* **Exercise input**:

☆ ☆ ☆ ☆

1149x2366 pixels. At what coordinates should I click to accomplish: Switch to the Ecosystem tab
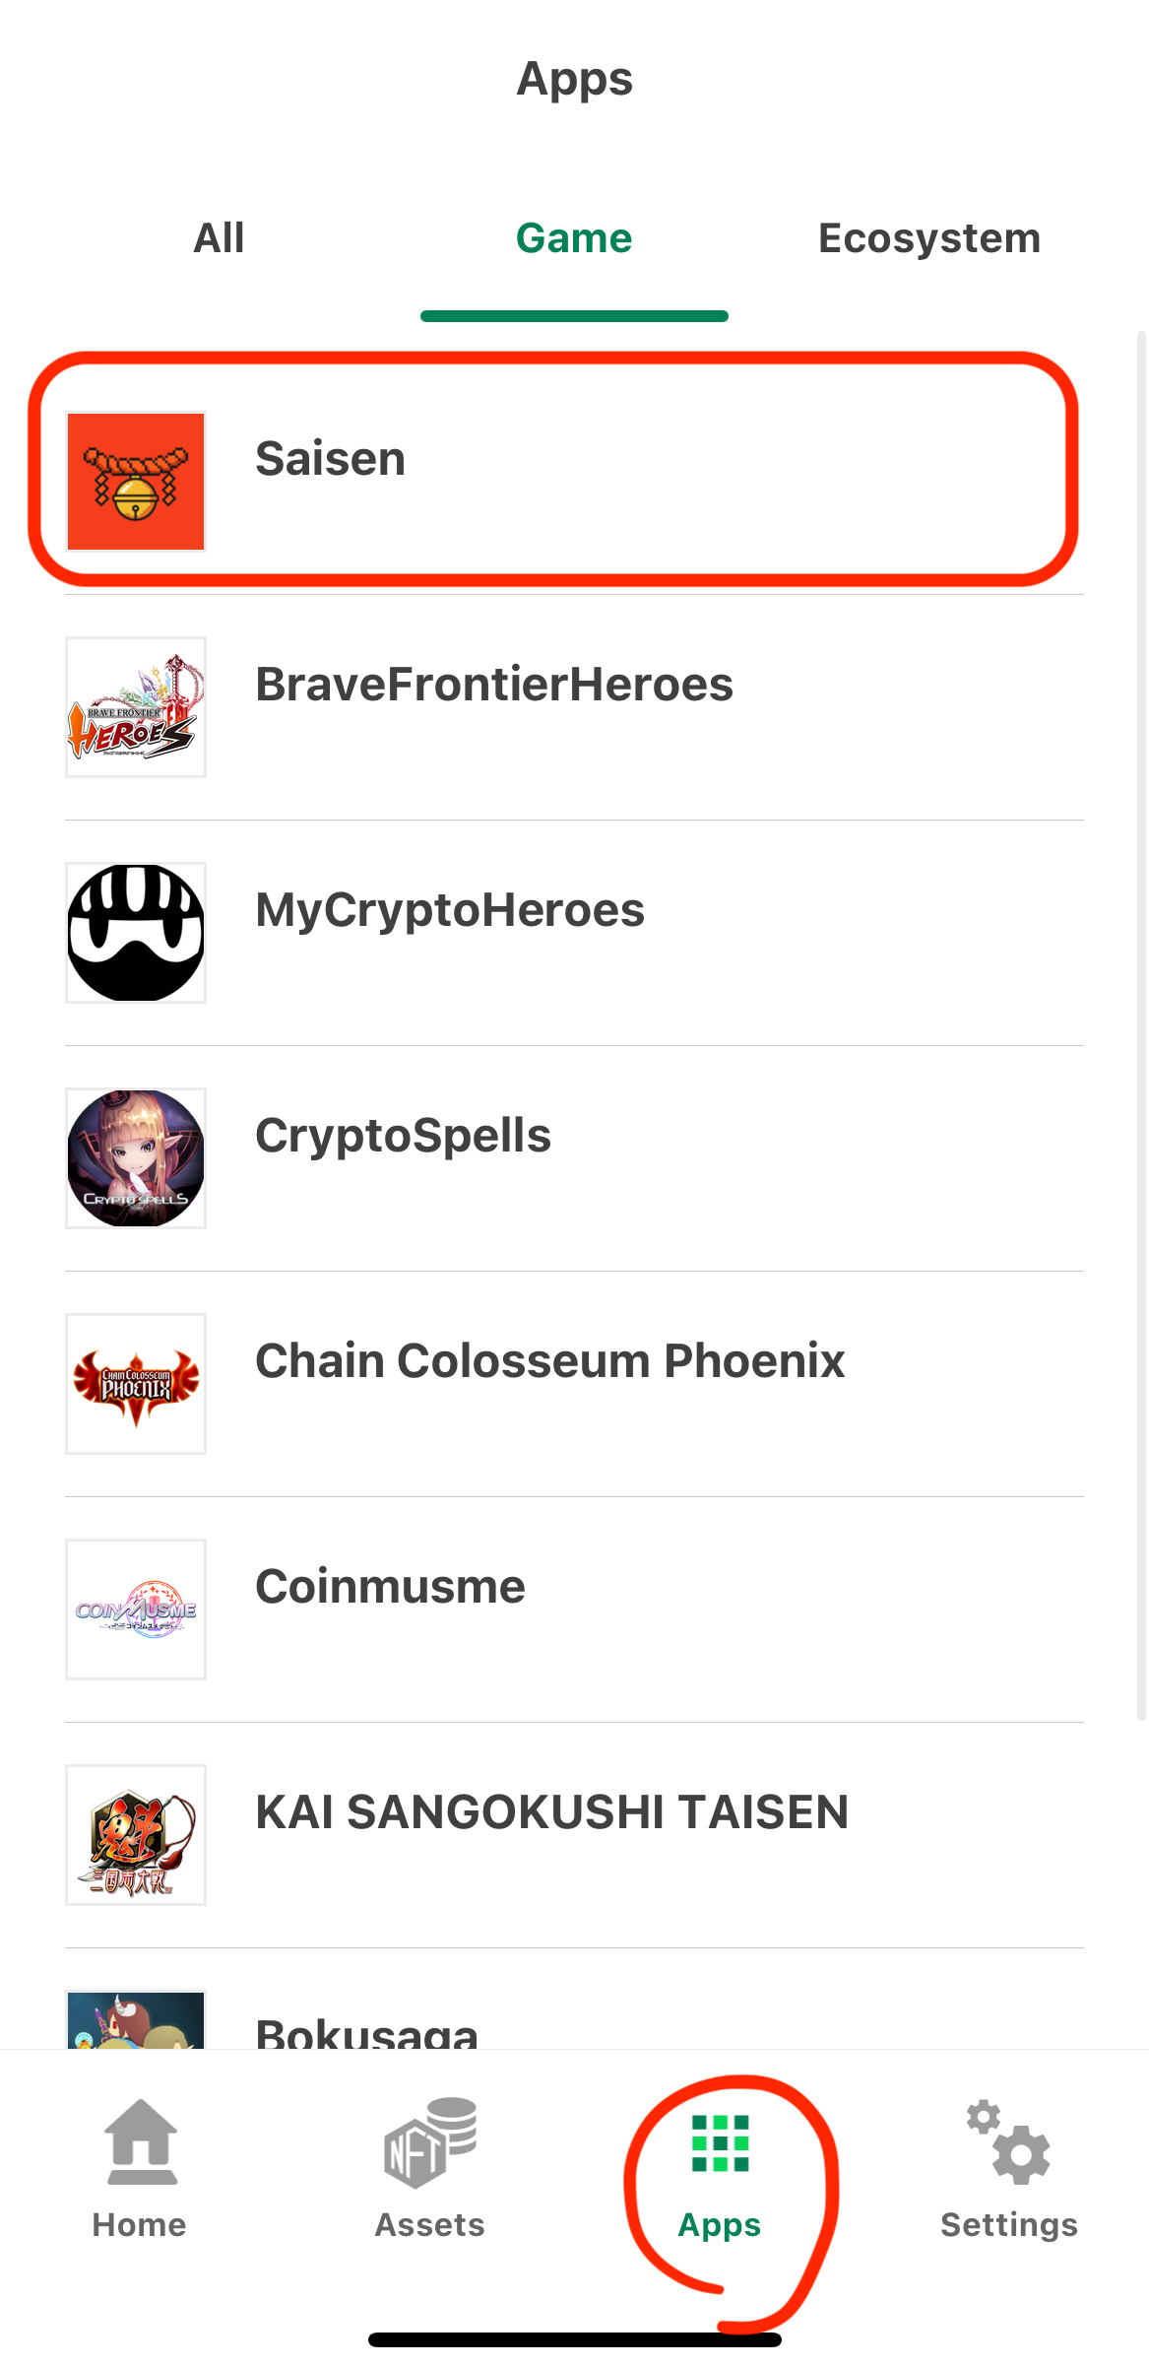929,238
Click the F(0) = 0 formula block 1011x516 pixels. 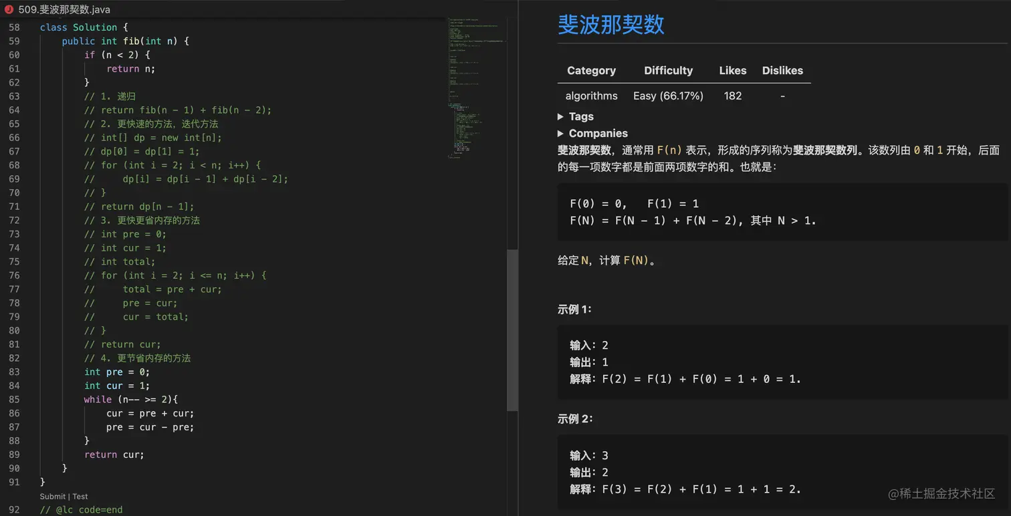782,212
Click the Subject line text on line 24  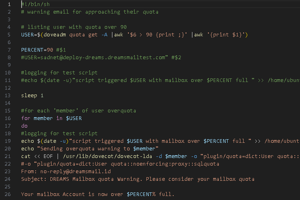tap(138, 179)
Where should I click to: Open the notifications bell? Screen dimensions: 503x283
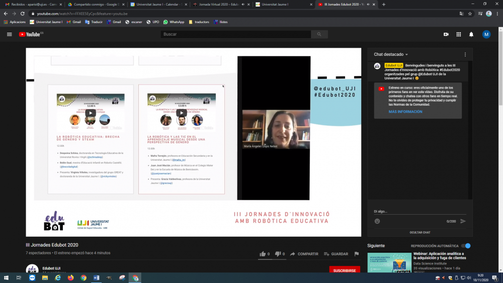(x=471, y=34)
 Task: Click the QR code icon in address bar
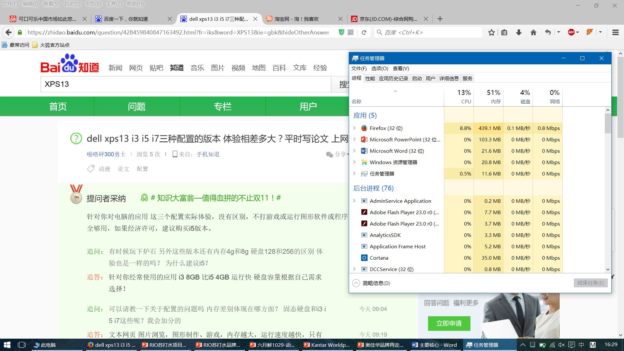tap(351, 32)
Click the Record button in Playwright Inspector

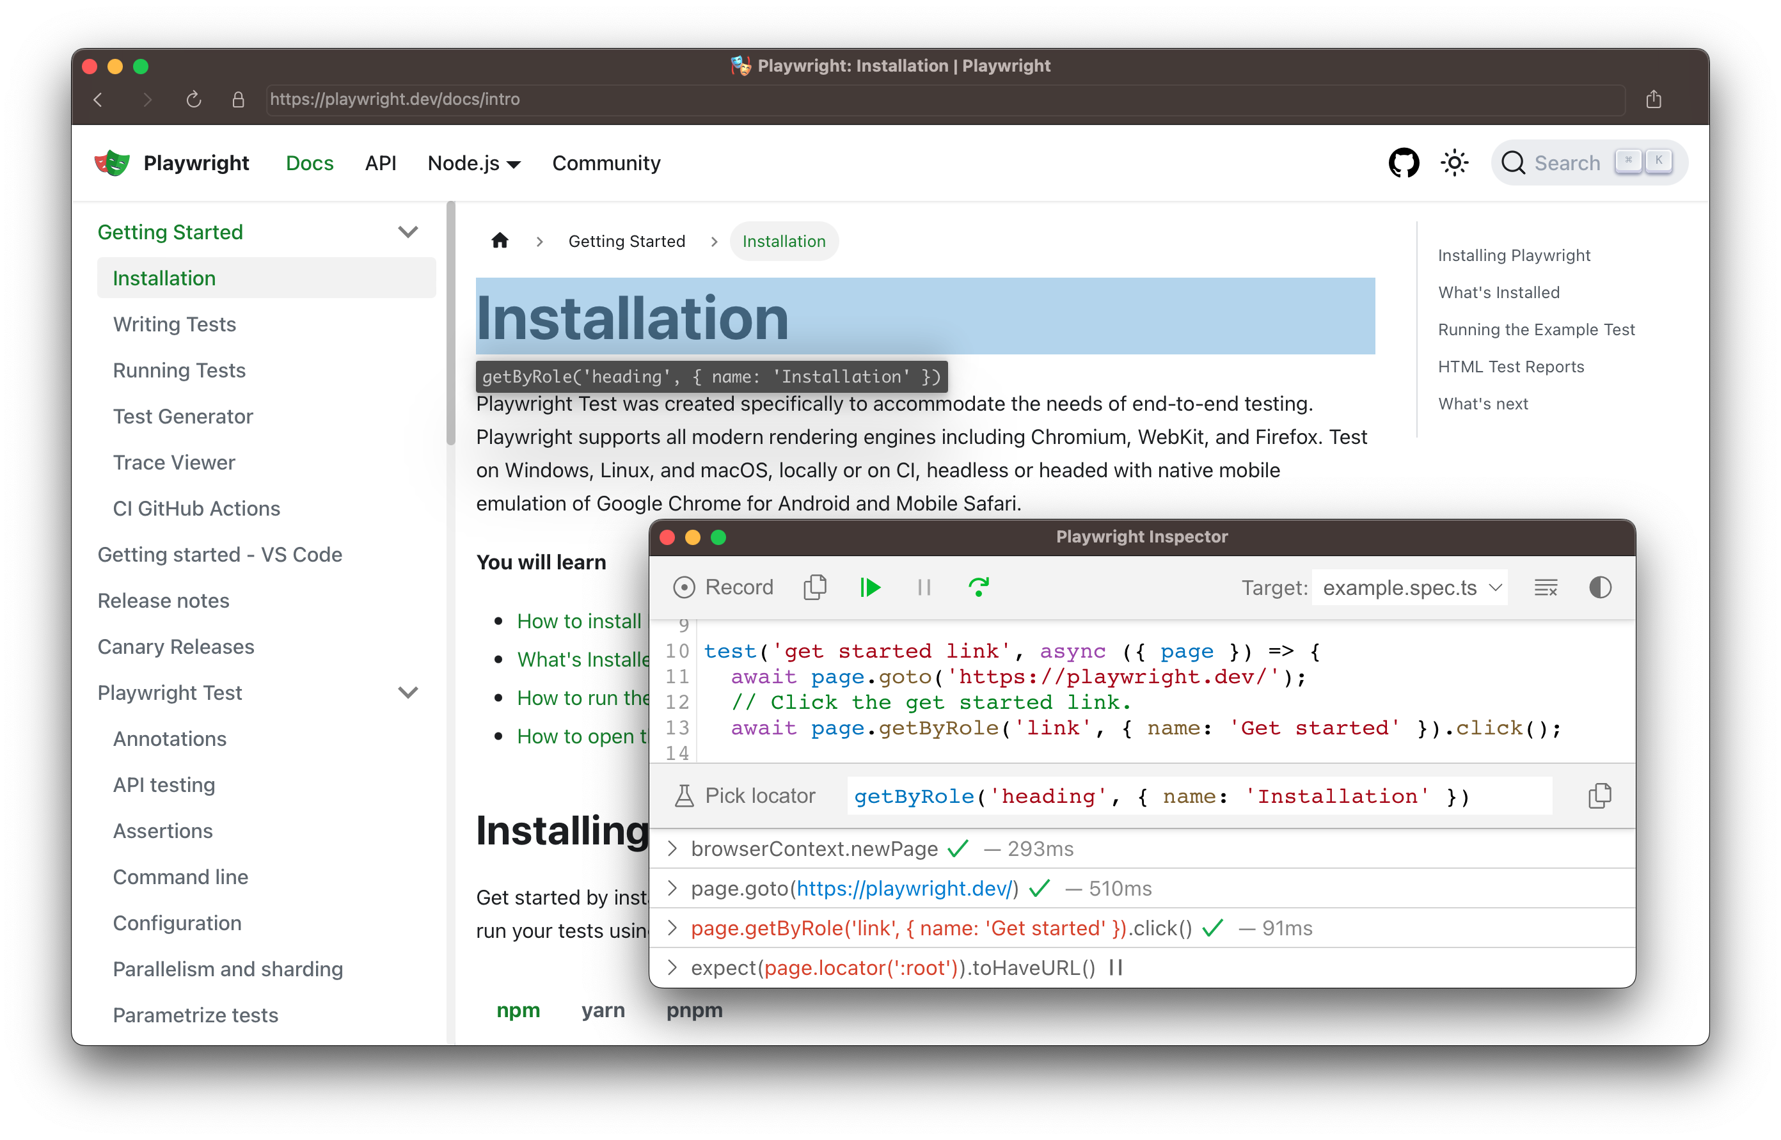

☆ ☆ ☆ ☆

* **Task objective**:
Reproduce, exactly and with no pictures, the lines from the line containing "Where should I" through the closing line of the data above, keeping both ends.

* **Answer to the exercise**:
Where should I click to: Open the notifications bell? Screen dimensions: 503x283
(x=471, y=34)
 Task: Click the QR code icon in address bar
tap(351, 32)
Click the Record button in Playwright Inspector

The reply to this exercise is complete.